The angular velocity of the particle is,

$\omega =\frac{\left(2\pi \text{rad}\right)-0\text{rad}}{1\text{s}-0\text{s}}=6.28\text{rad}/\text{s}$

The angular velocity of the particle at$t=1\text{s}$ is$6.28\text{rad}/\text{s}$

The angular velocity of the particle is,

$\omega =\frac{{\theta }_4-{\theta }_2}{t_4-t_2}$

The particle at $t_4=4\text{s}$, the angular position is ${\theta }_4=4\pi$

The particle at $t_2=2\text{s}$, the initial angular position is${\theta }_2=4\pi$

The angular velocity of the particle is,

$\omega =\frac{\left(4\pi \text{rad}\right)-\left(4\pi \text{rad}\right)}{4\text{s}-2\text{s}}=0\text{rad}/\text{s}$

Thus, the angular velocity of the particle at$t=4\text{s}$ is$0\text{rad}/\text{s}$ .
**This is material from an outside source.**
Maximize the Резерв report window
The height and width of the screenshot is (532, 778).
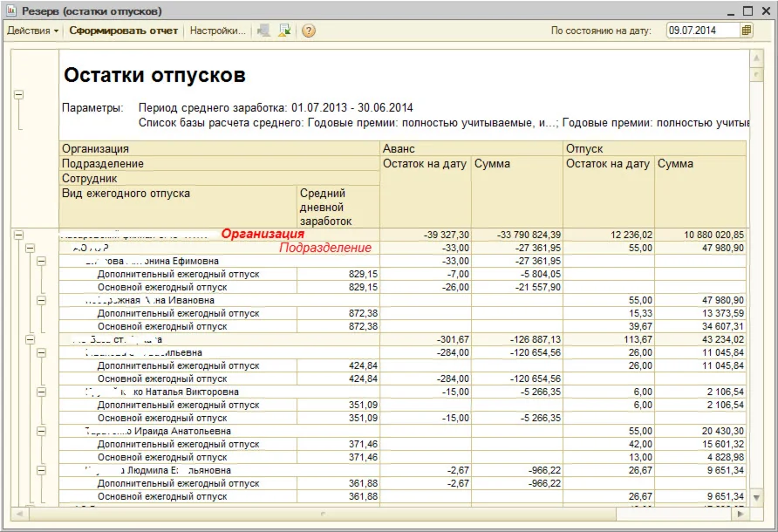click(x=748, y=11)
The angular velocity of the particle is,

$\omega =\frac{{\theta }_7-{\theta }_6}{t_7-t_6}$

At $t_7=7\text{s}$time the angular position of the particle is${\theta }_7$

At $t_6=6\text{s}.$time the initial angular position of the particle is${\theta }_6$

The angular velocity of the particle is,

$\omega =\frac{\left(0\text{rad}\right)-\left(2\pi \text{rad}\right)}{7\text{s}-6\text{s}}=-2\pi \text{rad}/\text{s}=-6.28\text{rad}/\text{s}$

Thus, the angular velocity of the particle at $t=7\text{s}$is$-6.28\text{rad}/\text{s}$